Die Insel gehörte Phillip Harrison III. Er war ein drahtiger Mann Mitte sechzig. Er trug ein weiches, sportliches Hemd mit geöffnetem Kragen, eine aufgebügelte hellbraune Hose und bequeme Slipper. Sein Gesicht besaß die typischen Züge eines alten Neuengländers, ein Gesicht, dem jede Spur von Humor fehlte und wie man es von den Porträts kolonialer Geistlicher und wohlhabender Händler aus dem 18. Jahrhundert kannte – hager und ernst. Harrison hatte graue Haare, haselnussbraune Augen und Hände mit langen, schmalen Fingern. Seiner Familie gehörte ein Großteil des amerikanischen Vermögens, und das bereits seit den frühen Tagen der Republik. Er besaß die größte private Investmentbank des Landes. Unter einer Summe von fünf Millionen Dollar konnte dort niemand ein Konto eröffnen. Harrison hielt das für eine vergleichsweise geringe Summe.
Oft dachte Harrison, dass er sich im 18. oder 19. Jahrhundert wohler gefühlt hätte, als sich Führungspersönlichkeiten für ihre Handlungen noch einzig und allein vor Gott verantworten mussten. Harrison glaubte an Gott. Er glaubte daran, dass Gott ihn in diese Welt geschickt hatte, um reich zu werden und diesen Reichtum dafür zu nutzen, den wahren christlichen Glauben zu verbreiten. Er glaubte daran, dass Gott ihn auf eine Mission ausgesandt hatte, um das Heilige Land und den Mittleren Osten der Kontrolle des Islams zu entreißen. Dies war der vorrangigste Antrieb in seinem Leben. Und es war der Grund, weshalb sich die drei Männer hier zusammengefunden hatten, auch wenn jeder von ihnen unterschiedliche Gründe besaß, dieses Ziel zu erreichen.
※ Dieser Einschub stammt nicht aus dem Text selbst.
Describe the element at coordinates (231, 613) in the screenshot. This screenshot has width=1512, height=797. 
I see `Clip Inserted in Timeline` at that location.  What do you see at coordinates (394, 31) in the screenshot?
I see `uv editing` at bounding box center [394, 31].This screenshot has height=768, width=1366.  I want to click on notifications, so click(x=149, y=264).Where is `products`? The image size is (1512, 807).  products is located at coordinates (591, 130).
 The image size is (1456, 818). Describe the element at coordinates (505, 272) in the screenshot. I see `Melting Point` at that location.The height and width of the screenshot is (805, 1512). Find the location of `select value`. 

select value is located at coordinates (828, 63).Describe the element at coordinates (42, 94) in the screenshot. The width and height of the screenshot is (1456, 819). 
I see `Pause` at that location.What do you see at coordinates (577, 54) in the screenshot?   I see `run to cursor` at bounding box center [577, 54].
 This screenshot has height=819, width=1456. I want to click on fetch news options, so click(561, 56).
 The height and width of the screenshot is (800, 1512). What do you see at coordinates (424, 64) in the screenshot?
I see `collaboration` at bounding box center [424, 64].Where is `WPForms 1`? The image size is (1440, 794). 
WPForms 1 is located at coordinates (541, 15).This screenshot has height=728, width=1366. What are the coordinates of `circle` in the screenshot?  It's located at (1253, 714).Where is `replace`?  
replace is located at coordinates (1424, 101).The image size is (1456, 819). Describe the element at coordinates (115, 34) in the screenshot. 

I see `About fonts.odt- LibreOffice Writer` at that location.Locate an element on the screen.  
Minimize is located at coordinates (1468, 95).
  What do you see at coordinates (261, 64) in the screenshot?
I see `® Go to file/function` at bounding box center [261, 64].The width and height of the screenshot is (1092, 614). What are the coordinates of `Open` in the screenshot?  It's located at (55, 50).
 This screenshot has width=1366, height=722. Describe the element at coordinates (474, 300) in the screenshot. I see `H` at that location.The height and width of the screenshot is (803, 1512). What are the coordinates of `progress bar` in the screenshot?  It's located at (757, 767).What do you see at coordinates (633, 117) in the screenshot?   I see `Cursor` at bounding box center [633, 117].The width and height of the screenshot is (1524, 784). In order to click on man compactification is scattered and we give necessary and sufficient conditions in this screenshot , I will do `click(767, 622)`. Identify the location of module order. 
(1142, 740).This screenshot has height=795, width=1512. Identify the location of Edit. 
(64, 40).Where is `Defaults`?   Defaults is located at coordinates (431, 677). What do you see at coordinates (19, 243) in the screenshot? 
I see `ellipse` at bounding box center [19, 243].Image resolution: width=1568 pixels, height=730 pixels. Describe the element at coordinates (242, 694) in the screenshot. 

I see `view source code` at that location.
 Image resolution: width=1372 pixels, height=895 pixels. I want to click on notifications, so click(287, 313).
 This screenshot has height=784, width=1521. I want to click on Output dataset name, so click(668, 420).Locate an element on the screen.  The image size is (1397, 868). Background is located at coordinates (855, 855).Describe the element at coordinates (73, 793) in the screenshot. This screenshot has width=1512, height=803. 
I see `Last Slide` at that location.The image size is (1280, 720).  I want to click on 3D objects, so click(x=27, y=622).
Der zweite Herr in der Runde war Stephen Boyd. Boyd war ein Mann mit einem rundlichen Gesicht und einem ebenso rundlichen Bauch. Seine Gesichtszüge wiesen erste Anzeichen für seinen körperlichen Verfall auf. Seine Lippen waren aufgedunsen, beinahe blau, was auf Verdauungsprobleme hindeutete, die ihn in Gesellschaft oft in Verlegenheit brachten. Boyds Familie war eine der dominanten Kräfte im Ölgeschäft gewesen, seit dem Beginn der Industrie in Pennsylvania. Die CIA hatte ihn direkt von der Uni abgeworben. Derzeit galt er als inaktiv, jedoch eine tiefgehende Quelle für jegliche Informationen. Nirgendwo existierten öffentliche Aufzeichnungen darüber, dass es überhaupt je Beziehungen zwischen ihm und Langley gegeben hatte. So war es ihm auch am liebsten.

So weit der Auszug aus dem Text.